A second South African public perceptions survey on attitudes towards biotechnology

Michael Ellis  

Nurturing a constructive relationship between the public and the institutions of science has numerous benefits. By making more informed decisions regarding scientific topics, individuals can improve their quality of life, and better contribute to social development. A more engaged public may be better positioned to adapt to changes in the science and technology environment and exploit new technologies. Greater engagement with the sciences can lead to a more highly skilled workforce and consequent economic development. Elam and Bertilsson (2002) frame science engagement as a process of deliberative democracy that requires the establishment of equality between the public and the science establishment in order to create socially sustainable policies. Overall, such engagement makes the government and scientific institutions more accountable to the public, and improves the transparency and legitimacy of the science policy process.
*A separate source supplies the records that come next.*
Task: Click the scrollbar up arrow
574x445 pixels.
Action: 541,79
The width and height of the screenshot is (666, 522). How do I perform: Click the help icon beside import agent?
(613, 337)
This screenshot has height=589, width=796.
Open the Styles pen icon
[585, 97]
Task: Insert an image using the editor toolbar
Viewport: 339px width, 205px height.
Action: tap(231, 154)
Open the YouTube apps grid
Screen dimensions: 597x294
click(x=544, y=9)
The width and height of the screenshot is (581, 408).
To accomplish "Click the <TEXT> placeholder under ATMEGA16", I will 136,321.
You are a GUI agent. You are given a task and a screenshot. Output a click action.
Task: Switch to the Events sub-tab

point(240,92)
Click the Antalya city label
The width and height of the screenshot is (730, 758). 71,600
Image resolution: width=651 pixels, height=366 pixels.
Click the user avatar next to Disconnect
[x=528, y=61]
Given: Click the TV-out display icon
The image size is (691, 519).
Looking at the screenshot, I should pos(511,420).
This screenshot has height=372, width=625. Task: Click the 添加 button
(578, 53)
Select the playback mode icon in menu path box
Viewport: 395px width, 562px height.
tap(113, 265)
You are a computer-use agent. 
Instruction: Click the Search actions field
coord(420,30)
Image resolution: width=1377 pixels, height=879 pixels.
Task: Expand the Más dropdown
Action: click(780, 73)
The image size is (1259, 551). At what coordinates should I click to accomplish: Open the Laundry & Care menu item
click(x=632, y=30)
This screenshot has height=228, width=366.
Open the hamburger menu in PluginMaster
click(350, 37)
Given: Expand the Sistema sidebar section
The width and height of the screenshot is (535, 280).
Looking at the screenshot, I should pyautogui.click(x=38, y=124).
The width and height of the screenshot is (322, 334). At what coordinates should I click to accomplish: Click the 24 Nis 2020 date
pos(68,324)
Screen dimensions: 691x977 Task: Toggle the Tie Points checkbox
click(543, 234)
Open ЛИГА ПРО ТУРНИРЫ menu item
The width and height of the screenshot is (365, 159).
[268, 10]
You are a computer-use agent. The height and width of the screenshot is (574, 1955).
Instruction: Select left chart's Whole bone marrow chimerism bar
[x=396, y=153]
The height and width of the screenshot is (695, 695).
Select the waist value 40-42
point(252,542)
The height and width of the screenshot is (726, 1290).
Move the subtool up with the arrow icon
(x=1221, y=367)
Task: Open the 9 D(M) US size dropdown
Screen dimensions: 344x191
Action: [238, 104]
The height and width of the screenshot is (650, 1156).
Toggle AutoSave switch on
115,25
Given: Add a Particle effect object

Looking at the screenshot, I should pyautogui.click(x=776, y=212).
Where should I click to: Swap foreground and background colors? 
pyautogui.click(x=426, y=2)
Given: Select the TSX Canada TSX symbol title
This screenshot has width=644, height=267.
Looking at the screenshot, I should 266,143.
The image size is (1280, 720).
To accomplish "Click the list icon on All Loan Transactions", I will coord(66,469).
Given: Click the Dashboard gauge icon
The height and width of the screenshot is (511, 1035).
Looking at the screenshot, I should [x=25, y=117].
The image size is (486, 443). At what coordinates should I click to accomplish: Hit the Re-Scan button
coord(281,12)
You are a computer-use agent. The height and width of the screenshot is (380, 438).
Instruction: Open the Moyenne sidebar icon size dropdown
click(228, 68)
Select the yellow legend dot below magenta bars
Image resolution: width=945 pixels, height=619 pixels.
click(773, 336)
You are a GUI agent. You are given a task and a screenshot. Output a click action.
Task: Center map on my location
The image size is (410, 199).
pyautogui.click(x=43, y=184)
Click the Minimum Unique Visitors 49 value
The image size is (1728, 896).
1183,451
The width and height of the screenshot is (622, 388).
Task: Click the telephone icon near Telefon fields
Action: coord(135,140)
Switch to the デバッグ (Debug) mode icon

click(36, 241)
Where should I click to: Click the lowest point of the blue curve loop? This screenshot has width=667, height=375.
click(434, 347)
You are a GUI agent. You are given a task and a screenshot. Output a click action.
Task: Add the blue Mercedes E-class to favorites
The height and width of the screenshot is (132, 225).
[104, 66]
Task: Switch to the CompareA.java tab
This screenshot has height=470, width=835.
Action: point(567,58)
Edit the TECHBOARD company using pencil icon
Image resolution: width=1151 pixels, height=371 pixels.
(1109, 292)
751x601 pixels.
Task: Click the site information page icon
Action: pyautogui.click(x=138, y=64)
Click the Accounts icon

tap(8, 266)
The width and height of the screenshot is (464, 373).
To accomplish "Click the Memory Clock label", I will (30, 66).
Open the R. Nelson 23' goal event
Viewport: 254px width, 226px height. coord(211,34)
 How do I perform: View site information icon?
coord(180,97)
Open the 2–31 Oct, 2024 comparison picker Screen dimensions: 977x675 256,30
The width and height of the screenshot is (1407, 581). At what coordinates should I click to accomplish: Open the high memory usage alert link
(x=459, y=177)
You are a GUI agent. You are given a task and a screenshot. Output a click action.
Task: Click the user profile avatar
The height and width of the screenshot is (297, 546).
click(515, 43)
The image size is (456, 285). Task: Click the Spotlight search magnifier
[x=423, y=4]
Biotechnology is an ongoing focus area for the South African Department of Science and Technology (DST). The Bio-economy Strategy of 2014 represents an advance from the 2001 National Biotechnology Strategy, and also includes support for initiatives to promote public understanding of the technologies underpinning the bio-economy. The Public Understanding of Biotechnology (PUB) programme, an initiative of the DST which is implemented by the South African Agency for Science and Technology Advancement (SAASTA) has commissioned a research project to undertake a national survey of the South African public's perceptions of biotechnology. This includes perceptions of biotechnology in general, of biotechnology-related applications, and of sub-fields within the broader field of biotechnology, including controversial aspects, such as the genetic modification of agricultural products. The overarching aim of the project is to provide data and analysis that will inform evidence-based policies and strategies related to biotechnology, particularly in terms of science advancement, awareness, and communication strategies.

A copy of the full paper has not yet been submitted.